Abaco’s VP892 widens FPGA headroom for rugged compute

Abaco’s VP892 widens FPGA headroom for rugged compute

Abaco Systems has launched the VP892, a rugged 3U VPX FPGA engine built around AMD’s VU13P, extending compute density, bandwidth, and programme life for demanding defence and industrial embedded platforms.


IN Brief:

  • The VP892 is a SOSA-aligned 3U VPX FPGA processing engine based on AMD’s Virtex UltraScale+ VU13P.
  • Abaco says the card delivers 45% more programmable logic and up to 80% more signal-processing engines than the VP891.
  • FMC+, 100Gb Ethernet, and dual 100Gb optical interfaces target radar, EW, communications, sensor fusion, and other high-bandwidth workloads.

Abaco Systems has introduced the VP892, a rugged 3U VPX FPGA processing engine designed to increase real-time compute capacity in defence, communications, and industrial embedded systems without forcing a break from established open-architecture design practice.

The board is aligned with the SOSA Technical Standard and built around AMD’s Virtex UltraScale+ VU13P, one of the highest-density devices in that FPGA family. Abaco says the VP892 delivers 45% more programmable logic and up to 80% more signal-processing engines than the earlier VP891, creating additional headroom for workloads that now strain older cards through a mix of bandwidth pressure, algorithmic complexity, and tighter latency requirements.

The immediate application list is familiar but important: electronic warfare, radar imaging, communications, networking, and sensor fusion for ISR and autonomous platforms. Those domains continue to push embedded hardware in the same direction, with more channels to ingest, more data to move between cards, and more signal conditioning and inference happening closer to the edge. In radar and EW, that means handling denser waveforms and faster response loops. In communications and networked platforms, it means supporting high-capacity DSP chains and secure data movement. In industrial systems, the same architecture has relevance in inspection, metrology, and other machine-intensive sensing environments where throughput increasingly dictates system value.
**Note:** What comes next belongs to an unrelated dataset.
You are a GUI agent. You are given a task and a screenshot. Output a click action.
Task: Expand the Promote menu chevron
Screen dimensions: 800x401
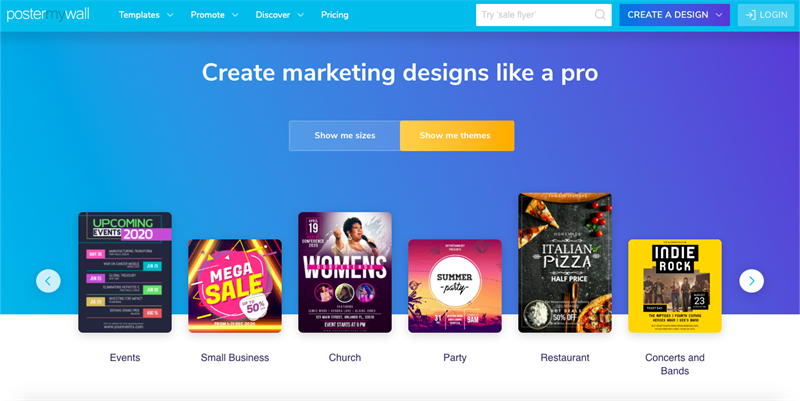pos(235,15)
Abaco has therefore placed as much emphasis on data movement as on raw FPGA density. The VP892 includes an FMC+ expansion connector for wideband RF and waveform processing, alongside 100Gb Ethernet and dual 100Gb optical interfaces for moving data between cards. That combination points directly at modern systems in which the processing problem is no longer confined to a single board. Sensing, capture, pre-processing, transport, and system-level fusion now have to be treated as one throughput chain, particularly in compact VPX environments where thermal margin and slot count remain constrained.

The longer-term commercial argument behind the product is continuity. Abaco says AMD’s support commitment for the UltraScale+ family through 2045 allows system designers to retain trusted design blocks and verified FPGA work across future upgrades. That matters because the cost of rugged embedded compute is rarely concentrated in the hardware alone. Verification effort, certification evidence, middleware alignment, and backplane-level integration often lock programmes into older devices long after a silicon refresh is technically possible. A new card that raises performance while preserving a familiar architecture can therefore be more valuable than a more disruptive platform leap.

The VP892 also lands into a market that continues to favour modular open systems over tightly closed embedded stacks. SOSA alignment is now part of the commercial requirement set for a large share of new defence processing designs, and the same preference for reusable, standards-based hardware is bleeding into adjacent industrial and communications applications. In that context, VP892 looks less like a single product refresh and more like a signal that higher-end FPGA compute, high-speed optical movement, and programme-life preservation are converging into the same board-level buying decision.